__Data section__.
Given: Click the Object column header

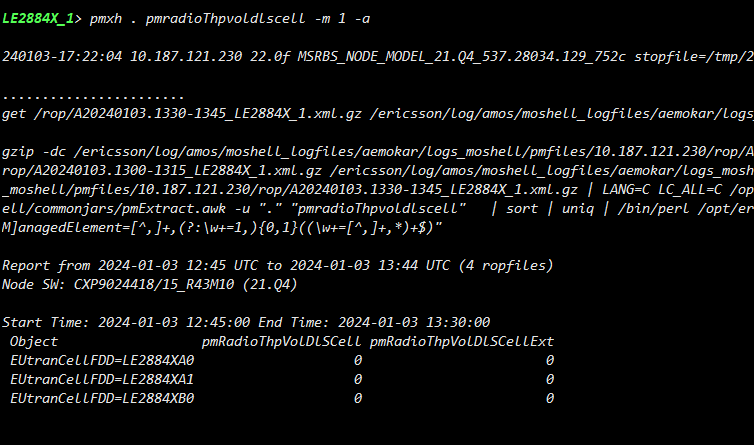Looking at the screenshot, I should pos(34,342).
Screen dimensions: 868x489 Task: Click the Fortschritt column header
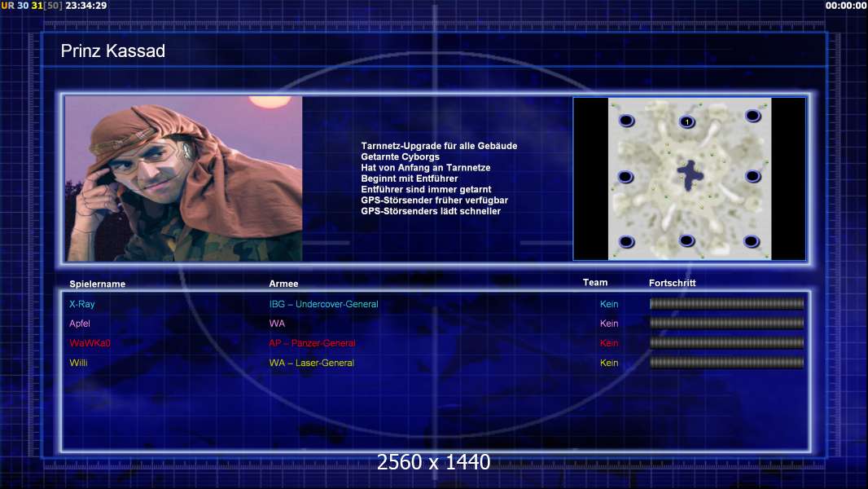pyautogui.click(x=672, y=283)
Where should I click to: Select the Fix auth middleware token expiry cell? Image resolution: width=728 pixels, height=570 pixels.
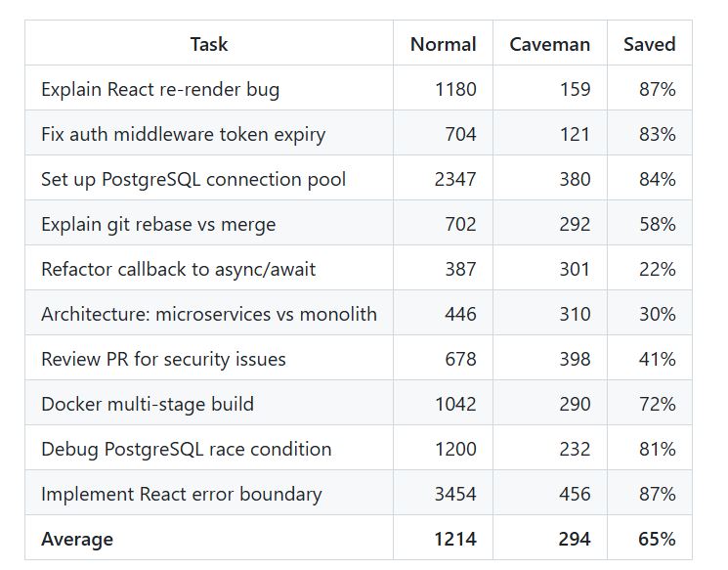(209, 133)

__Task description__.
Would you retype the material exactly, omitting each picture?

__Answer to this exercise__.
Given: Click the Object column header

Looking at the screenshot, I should pos(34,342).
Screen dimensions: 868x489 Task: Click the Fortschritt column header
pyautogui.click(x=672, y=283)
Where should I click to: Select the Fix auth middleware token expiry cell? Image resolution: width=728 pixels, height=570 pixels.
(209, 133)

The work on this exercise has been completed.